Woodland Timber Team has a busy schedule coming


BEACON FALLS — Most fall sports teams at Woodland have plenty of time to get acclimated to practice and the start of the school year before competition begins.
Not the Woodland Timber Team.
With fall fair season right around the corner, the Hawks won’t have any time to waste once school begins Aug. 29. Coach Bobby Murdy said that the timbersports athletes will set up their equipment after the first day of school and practice twice during the week before competing at the Goshen Fair on Sept. 3 at 10 a.m.
“It’s a crazy start,” said Murdy, a social studies teacher at Woodland.
Fair season competition continues at the Bethlehem Fair on Sept. 9 at 5:30 p.m. and at the Harwinton Fair on Sept. 30 at 5 p.m. All three high school competitions feature Woodland, Wamogo and Nonnewaug, the three members of the Connecticut Timber League.
The Woodland Timber Team enters its sixth year under the guidance of Murdy, who credits many volunteers, alumni and community donors for helping the team continue its growth.
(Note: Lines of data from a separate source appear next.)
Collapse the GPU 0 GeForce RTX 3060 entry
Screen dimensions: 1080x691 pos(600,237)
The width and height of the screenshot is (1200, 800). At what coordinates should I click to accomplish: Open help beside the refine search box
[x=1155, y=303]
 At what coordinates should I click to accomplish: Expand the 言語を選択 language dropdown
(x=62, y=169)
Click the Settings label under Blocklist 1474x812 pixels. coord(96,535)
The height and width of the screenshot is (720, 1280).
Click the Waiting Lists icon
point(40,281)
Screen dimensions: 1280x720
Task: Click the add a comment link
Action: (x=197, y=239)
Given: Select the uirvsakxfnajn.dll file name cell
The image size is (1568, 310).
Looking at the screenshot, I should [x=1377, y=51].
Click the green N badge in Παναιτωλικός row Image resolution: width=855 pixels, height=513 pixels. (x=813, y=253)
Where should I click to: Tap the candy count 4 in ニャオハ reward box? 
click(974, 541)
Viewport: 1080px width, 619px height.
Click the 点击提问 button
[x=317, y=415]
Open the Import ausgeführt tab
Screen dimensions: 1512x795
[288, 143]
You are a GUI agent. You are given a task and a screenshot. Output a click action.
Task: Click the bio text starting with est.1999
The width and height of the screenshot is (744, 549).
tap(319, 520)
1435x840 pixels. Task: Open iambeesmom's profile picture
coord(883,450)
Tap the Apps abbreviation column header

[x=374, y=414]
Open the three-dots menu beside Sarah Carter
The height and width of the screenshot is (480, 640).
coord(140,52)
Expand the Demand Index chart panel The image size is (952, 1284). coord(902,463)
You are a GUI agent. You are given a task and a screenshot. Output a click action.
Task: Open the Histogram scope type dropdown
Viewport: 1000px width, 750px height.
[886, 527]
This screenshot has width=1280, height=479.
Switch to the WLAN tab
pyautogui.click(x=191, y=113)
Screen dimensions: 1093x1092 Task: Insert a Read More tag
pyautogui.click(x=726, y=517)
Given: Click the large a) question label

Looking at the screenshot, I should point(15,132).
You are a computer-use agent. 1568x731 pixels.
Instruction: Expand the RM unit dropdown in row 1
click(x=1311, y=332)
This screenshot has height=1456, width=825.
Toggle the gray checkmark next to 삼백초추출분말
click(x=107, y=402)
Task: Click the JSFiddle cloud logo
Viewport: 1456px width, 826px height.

For example, as Murdy prepared to host the annual Woodland Axe Games, he encountered obstacles in securing the necessary milled pine for the three-team competition. In stepped Mackenzie Tree and Ed the Treeman, two local tree-cutting companies who donated the wood, and the Strumski and Renaud families, who spent several days milling the pine into competition shape.
“It truly takes a village, and I … truly appreciate the support from the entire community,” Murdy wrote in a Facebook post leading up to that competition.
The Woodland Timber Team will return an experienced squad this year after losing just one graduate, captain Alyssa Atkins. In addition to the competitions during fall fair season, the team has competitions scheduled at Woodland, Wamogo and Nonnewaug in the spring.
The spring season could be especially special for the Hawks because if all goes according to plan, the team will use its own axes manufactured at Woodland by the time spring competition season rolls around.
Murdy, along with Woodland business teacher Mike Magas and applied technologies department head Bill Carangelo, are set to launch Woodland Metal Works, a student-led company that will involve both the manufacturing and marketing of axes in a partnership with California-based Precision Axes.
Murdy said the metal, axe handles, leather, and machinery are all at the school awaiting students on their first day. The interdisciplinary class will also create metal chess sets and custom metal signs in its first year.
“I would think realistically to have some [axes] ready by Christmas,” Murdy said. “They’ll be ready for the spring season Day 1.”
Talk about a busy fall for Murdy, who will juggle the new business venture with the timber team over the next couple of months.
“My focus is slightly diverted to the axe making business starting up in a week, but I hope to do both proud,” he said.